An affecting history of the captivity & sufferings of Mrs. Mary Velnet–Fiction or Non-Fiction?

The Sinclair Hamilton copy of Mary Velnet’s 19th-century slave narrative has been digitized and is available for download.

Mary Velnet (born 1774), An affecting history of the captivity & sufferings of Mrs. Mary Velnet, an Italian lady Who was seven years a slave in Tripoli, three of which she was confined in a dungeon, loaded with irons, and four times put to the most cruel tortures ever invented by man written by herself (Boston: Published for W. Crary [1800?]). Graphic Arts Collection Hamilton 185.

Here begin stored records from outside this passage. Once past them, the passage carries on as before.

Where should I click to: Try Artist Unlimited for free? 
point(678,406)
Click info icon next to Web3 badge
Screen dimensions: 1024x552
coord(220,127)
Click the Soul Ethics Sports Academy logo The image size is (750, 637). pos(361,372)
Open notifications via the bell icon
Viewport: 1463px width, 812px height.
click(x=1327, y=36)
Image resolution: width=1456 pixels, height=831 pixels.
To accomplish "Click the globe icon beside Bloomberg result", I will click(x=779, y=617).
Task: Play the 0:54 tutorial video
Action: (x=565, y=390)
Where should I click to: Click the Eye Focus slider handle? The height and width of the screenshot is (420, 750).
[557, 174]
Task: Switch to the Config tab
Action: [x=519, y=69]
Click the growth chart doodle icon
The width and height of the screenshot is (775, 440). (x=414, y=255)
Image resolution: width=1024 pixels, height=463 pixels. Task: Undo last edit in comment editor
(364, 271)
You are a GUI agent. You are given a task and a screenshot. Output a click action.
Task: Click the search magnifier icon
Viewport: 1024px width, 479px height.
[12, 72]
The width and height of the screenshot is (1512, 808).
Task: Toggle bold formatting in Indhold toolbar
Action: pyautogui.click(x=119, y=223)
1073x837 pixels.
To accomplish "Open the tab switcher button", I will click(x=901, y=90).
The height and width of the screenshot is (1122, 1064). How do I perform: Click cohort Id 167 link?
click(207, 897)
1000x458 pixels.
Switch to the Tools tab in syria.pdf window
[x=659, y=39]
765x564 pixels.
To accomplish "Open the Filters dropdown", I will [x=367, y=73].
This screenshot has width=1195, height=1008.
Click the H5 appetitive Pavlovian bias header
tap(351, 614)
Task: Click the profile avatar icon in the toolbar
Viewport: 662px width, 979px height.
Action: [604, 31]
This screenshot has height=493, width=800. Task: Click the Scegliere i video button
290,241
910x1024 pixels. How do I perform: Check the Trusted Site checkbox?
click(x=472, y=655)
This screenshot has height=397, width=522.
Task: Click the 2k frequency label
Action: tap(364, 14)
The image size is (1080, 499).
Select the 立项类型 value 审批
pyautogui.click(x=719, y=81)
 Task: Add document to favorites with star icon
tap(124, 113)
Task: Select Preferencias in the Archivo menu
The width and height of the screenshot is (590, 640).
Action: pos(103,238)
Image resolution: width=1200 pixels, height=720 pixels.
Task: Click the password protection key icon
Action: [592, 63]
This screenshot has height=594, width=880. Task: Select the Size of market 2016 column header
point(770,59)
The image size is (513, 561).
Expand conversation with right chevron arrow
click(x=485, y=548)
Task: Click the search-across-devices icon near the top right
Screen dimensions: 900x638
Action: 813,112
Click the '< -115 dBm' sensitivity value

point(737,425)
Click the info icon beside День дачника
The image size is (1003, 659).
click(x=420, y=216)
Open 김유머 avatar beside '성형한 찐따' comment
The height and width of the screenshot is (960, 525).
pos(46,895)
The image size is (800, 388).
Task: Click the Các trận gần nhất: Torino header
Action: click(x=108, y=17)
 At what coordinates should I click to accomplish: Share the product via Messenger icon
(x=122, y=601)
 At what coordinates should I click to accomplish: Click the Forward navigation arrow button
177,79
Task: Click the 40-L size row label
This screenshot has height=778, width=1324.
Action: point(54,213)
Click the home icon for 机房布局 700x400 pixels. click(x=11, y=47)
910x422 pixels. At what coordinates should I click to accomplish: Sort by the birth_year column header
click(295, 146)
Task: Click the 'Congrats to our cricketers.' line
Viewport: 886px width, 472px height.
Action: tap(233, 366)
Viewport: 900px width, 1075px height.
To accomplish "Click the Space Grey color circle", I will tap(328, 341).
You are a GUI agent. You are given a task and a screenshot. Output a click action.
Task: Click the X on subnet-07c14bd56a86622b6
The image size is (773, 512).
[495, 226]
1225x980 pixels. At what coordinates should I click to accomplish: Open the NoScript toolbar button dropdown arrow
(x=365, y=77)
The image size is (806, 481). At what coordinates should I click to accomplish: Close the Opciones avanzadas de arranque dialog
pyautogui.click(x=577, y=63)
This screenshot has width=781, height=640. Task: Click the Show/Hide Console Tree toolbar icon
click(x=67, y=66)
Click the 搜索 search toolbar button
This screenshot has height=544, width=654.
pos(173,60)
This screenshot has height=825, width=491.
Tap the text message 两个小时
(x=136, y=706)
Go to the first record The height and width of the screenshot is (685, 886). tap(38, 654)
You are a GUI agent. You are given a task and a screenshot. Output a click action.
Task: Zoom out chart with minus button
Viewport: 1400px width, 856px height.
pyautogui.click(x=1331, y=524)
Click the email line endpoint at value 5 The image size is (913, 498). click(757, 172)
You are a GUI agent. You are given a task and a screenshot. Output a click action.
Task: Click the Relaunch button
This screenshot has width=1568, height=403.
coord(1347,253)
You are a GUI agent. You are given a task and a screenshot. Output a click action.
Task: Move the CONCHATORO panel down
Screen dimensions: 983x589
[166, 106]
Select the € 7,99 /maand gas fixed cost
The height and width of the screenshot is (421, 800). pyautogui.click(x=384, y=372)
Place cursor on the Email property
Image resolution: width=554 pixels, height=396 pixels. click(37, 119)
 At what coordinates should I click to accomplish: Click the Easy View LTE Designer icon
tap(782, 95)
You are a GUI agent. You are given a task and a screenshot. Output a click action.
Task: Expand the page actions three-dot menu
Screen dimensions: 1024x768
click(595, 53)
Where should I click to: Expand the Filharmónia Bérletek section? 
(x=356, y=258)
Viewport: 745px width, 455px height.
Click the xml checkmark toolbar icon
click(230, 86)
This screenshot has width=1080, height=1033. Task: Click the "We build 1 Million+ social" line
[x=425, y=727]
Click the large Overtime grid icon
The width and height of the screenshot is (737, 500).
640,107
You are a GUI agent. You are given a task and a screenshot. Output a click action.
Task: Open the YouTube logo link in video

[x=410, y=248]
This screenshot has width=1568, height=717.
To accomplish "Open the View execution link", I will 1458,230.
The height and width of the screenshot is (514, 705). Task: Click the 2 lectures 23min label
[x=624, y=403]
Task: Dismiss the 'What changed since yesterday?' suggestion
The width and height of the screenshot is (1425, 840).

Woodcut frontispiece showing Mary in her dungeon loaded with irons. Inscribed in ink on first fly leaf: “John Bright Jun. property–Waltham,” and “John Bright Jun. Waltham 1810 July 15th” on last leaf.


The book tells the story of Mary Velnet, wife of Morn Henri Velnet, an East Indian trader. Mary left Italy on June 20, 1797, to join her husband in Canton and two months later, her ship was attacked by the Tripolitans in North Africa. She was captured, sold, and held in slavery for seven years.

Although Velnet is called an Italian lady, it has been suggested that this was an American story, commissioned by an American publisher for the extensive audience hungry for for slave narratives involving white women. Princeton owns the first American edition, one of at least six printings of this book.

Paul Baepler’s White Slaves, African Masters: An Anthology of American Barbary Captivity Narratives, suggests that the popularity in the United States of these sensational narratives of white women captured and tortured in African and Indian countries led to many fictitious publications.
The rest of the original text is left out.